→ **KUTIPAN**:
>>>
Konstruksi imajinasi dalam olah estetika mengejutkan dan menantang hadir dalam puisi Afrizal Malna berjudul Borobudur Box. Puisi panjang ini menarik imajinasi sejarah Candi Borobudur dan pemahaman Magelang sebagai kota tradisi dalam godaan-godaan modernisasi. Afrizal mengisahkan Candi Borobudur dan Magelang dengan satire reflektif: Inilah kota yang telah dibebaskan dari waktu./ Menggunakan batu untuk berbicara denganmu. Tapi/ kamu tak mengerti. Tak mengerti ciuman batu, tak/ mengerti pelukan batu, tak mengerti tangan-tangan/ batu yang mengetuk pintumu. Kau anggap semua/ kota sama seperti baskom yang ada dalam kepalamu./ Karena itu kami memilih untuk tenggelam, tenggelam/ ke dasar bumi. Satire dalam puisi Afrizal Malna ini seolah tanda seru bagi pembacaan publik tentang kebermaknaan Candi Borobudur dalam nalar ekonomistik dan puja situs spiritualitas-kultural.
Linus Suryadi AG juga mengekalkan candi itu dalam puisi Borobudur. Puisi ini merangkum kepedihan dan pengharapan. Candi Borobudur telah menjelma komoditas. Borobudur mirip mesin uang. Orang-orang datang untuk memanjakan hasrat konsumtif. Turis memuaskan diri dalam ketakjuban. Negara mengeruk untung. Pedagang-pedagang meraup rezeki. Pengusaha menumpuk laba. Spiritualitas Candi Borobudur mengering dan aura tergantikan pikat modal. Penyair memberi sindiran: Ada versi lain/ kecuali pusat/ perbelanjaan/ barang kerajinan// Ada arti lain/ kecuali hakikat/ bangunan suci/ yang diperdagangkan// Tempat samadi. Ritus kerajaan/ keraton sejati/ ataukah makam?// Warisan ganti/ ajang penghiburan/ padamlah api/ korban pencucian//  Ada tak terpaut/ dalam timbangan/ kecuali perut/ penghasil income. Candi Borobudur merana dan manusia enggan mengembalikan kesadaran atas kesucian, kosmologi, spiritualitas, dan kesejarahan. Candi Borobudur menjelma situs ekonomistik.
<<<
(Baris dataset)
>>>
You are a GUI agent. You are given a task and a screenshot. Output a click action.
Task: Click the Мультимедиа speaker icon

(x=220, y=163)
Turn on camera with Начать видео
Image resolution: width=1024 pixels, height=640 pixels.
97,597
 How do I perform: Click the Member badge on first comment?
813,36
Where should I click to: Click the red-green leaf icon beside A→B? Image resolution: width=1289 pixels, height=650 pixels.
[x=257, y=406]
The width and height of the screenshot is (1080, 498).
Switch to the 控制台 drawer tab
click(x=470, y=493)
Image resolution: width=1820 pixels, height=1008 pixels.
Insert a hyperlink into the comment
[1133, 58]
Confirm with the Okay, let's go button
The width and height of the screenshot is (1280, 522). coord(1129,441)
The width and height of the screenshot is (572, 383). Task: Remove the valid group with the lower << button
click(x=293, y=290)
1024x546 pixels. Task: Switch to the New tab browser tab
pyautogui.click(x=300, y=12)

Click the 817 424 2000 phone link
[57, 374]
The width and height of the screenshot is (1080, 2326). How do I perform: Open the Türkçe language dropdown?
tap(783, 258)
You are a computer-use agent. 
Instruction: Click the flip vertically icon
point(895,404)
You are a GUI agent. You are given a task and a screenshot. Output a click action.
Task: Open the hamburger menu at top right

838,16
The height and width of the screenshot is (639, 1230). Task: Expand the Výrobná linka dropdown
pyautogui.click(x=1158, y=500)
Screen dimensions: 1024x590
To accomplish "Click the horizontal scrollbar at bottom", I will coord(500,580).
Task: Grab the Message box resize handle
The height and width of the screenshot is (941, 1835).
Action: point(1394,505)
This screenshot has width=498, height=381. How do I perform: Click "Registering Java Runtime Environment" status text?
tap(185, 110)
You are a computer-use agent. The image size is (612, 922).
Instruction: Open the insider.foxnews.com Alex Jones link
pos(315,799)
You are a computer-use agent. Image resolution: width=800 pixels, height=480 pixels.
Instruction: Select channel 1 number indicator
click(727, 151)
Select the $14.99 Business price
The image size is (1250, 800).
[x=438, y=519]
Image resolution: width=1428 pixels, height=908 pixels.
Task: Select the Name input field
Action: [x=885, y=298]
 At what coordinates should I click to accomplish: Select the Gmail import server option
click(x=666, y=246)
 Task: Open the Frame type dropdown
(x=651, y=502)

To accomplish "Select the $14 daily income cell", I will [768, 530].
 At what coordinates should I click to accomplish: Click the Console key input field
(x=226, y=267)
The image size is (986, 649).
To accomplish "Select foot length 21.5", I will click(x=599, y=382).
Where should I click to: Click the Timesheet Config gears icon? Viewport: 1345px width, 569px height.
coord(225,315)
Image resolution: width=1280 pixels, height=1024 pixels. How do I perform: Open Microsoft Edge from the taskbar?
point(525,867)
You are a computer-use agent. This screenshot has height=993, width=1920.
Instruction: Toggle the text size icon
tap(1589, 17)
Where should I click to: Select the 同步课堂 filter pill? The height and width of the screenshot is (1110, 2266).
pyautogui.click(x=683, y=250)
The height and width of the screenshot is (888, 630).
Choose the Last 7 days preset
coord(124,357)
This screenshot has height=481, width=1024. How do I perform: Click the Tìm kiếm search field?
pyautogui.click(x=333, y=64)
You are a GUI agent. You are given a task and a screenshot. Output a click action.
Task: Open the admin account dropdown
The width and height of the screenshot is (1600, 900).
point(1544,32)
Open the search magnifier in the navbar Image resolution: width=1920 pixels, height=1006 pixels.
<<<
→ **DAFTAR TUGAS**:
1) Tolong tentukan apakah setiap pernyataan berikut sesuai dengan kutipan, jawab ya atau tidak disertai kata-kata penentu dari kutipan: (a) Borobudur Box karya Afrizal Malna adalah puisi panjang. (b) Puisi Linus Suryadi AG tentang candi itu berjudul Magelang. (c) Satire dalam puisi Afrizal Malna diibaratkan tanda seru bagi pembacaan publik.
2) Tuliskan persis bagian kutipan mulai dari "Konstruksi imajinasi dalam" sampai dengan "puja situs spiritualitas-kultural.".

→ **JAWABAN TUGAS**:
1)
(a) Ya: "Puisi panjang ini menarik imajinasi sejarah Candi Borobudur dan pemahaman Magelang sebagai kota tradisi dalam godaan-godaan modernisasi."
(b) Tidak: "Linus Suryadi AG juga mengekalkan candi itu dalam puisi Borobudur."
(c) Ya: "Satire dalam puisi Afrizal Malna ini seolah tanda seru bagi pembacaan publik"

2)
Konstruksi imajinasi dalam olah estetika mengejutkan dan menantang hadir dalam puisi Afrizal Malna berjudul Borobudur Box. Puisi panjang ini menarik imajinasi sejarah Candi Borobudur dan pemahaman Magelang sebagai kota tradisi dalam godaan-godaan modernisasi. Afrizal mengisahkan Candi Borobudur dan Magelang dengan satire reflektif: Inilah kota yang telah dibebaskan dari waktu./ Menggunakan batu untuk berbicara denganmu. Tapi/ kamu tak mengerti. Tak mengerti ciuman batu, tak/ mengerti pelukan batu, tak mengerti tangan-tangan/ batu yang mengetuk pintumu. Kau anggap semua/ kota sama seperti baskom yang ada dalam kepalamu./ Karena itu kami memilih untuk tenggelam, tenggelam/ ke dasar bumi. Satire dalam puisi Afrizal Malna ini seolah tanda seru bagi pembacaan publik tentang kebermaknaan Candi Borobudur dalam nalar ekonomistik dan puja situs spiritualitas-kultural.